*** SOURCE MATERIAL ***
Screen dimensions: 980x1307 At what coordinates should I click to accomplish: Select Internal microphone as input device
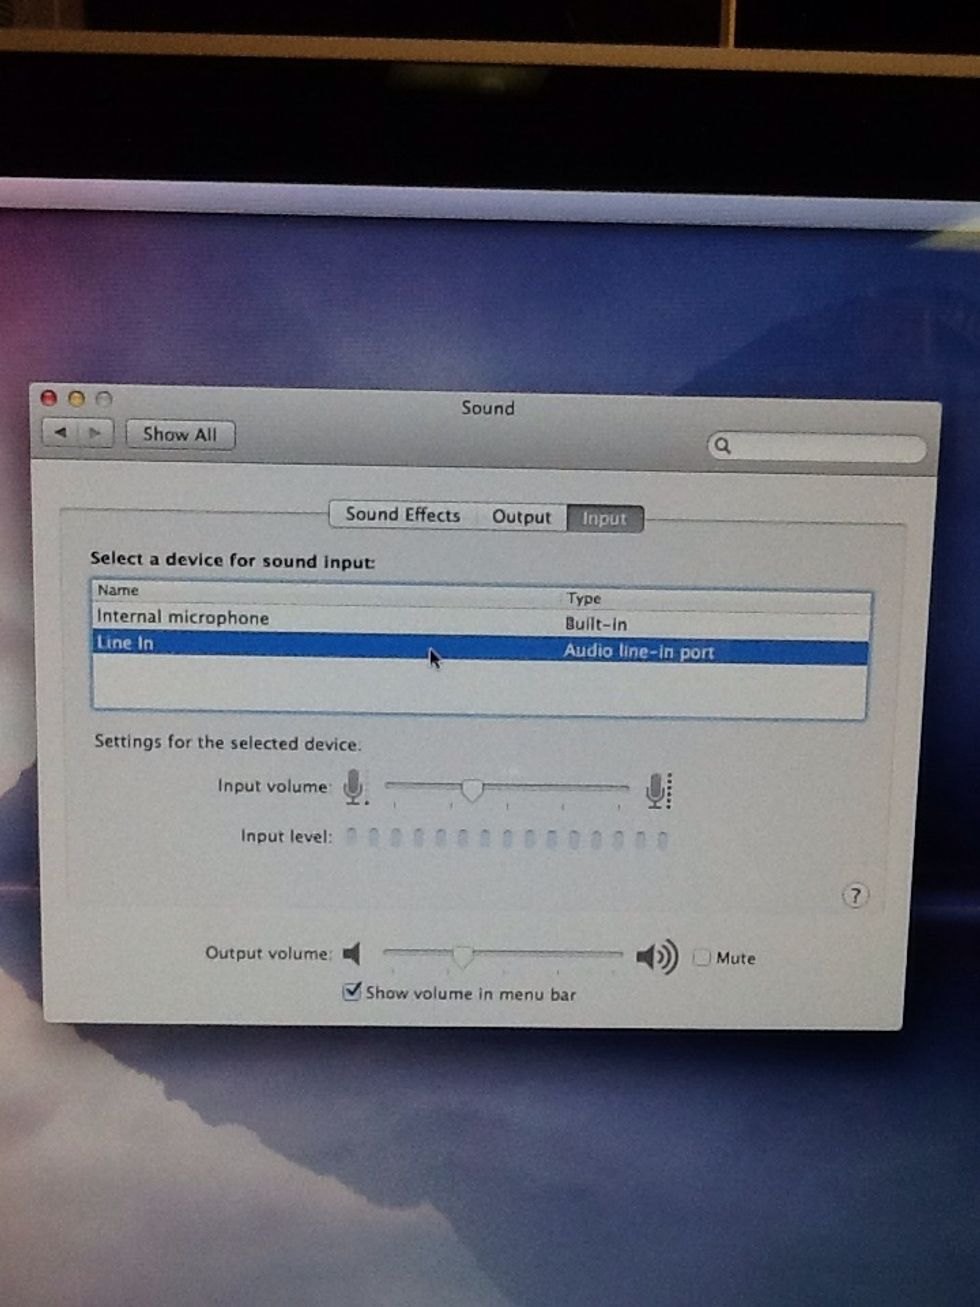300,617
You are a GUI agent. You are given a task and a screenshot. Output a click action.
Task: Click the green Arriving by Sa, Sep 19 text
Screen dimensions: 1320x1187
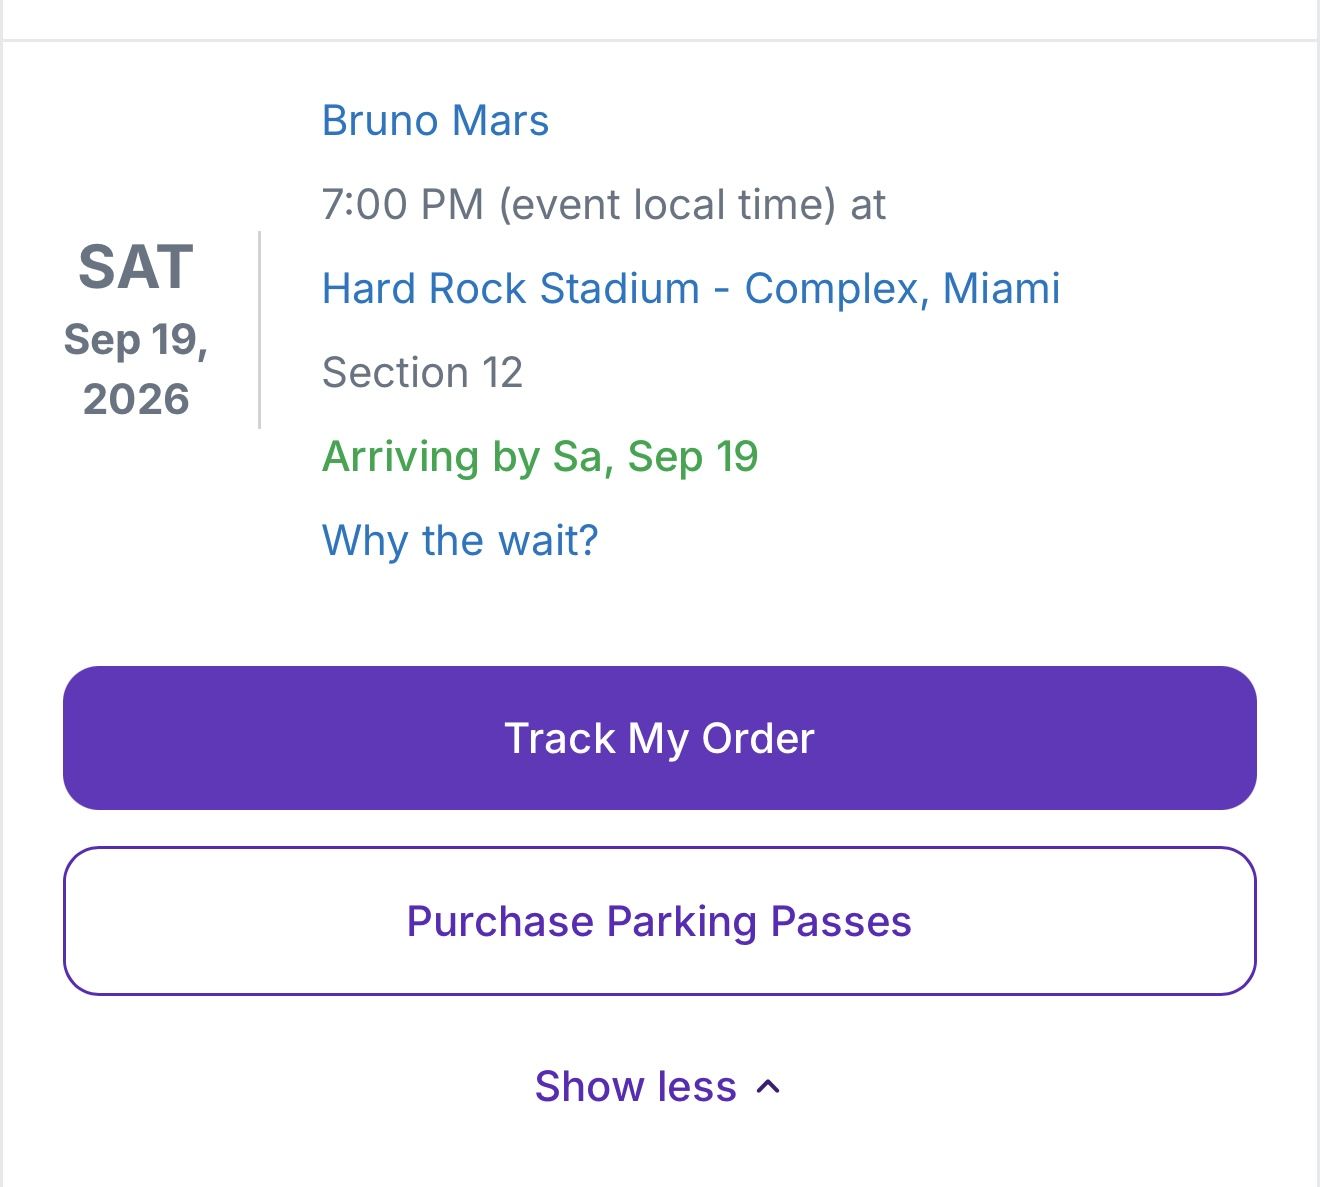540,457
*** End of SOURCE MATERIAL ***
§ **WORK REQUIRED**: Because the pictures are not wanted, retype only the text of every record, exactly as given.

§ **YOUR RESPONSE**:
Screen dimensions: 980x1307 At what coordinates should I click to accomplish: Select Internal microphone as input device
300,617
You are a GUI agent. You are given a task and a screenshot. Output a click action.
Task: Click the green Arriving by Sa, Sep 19 text
Screen dimensions: 1320x1187
540,457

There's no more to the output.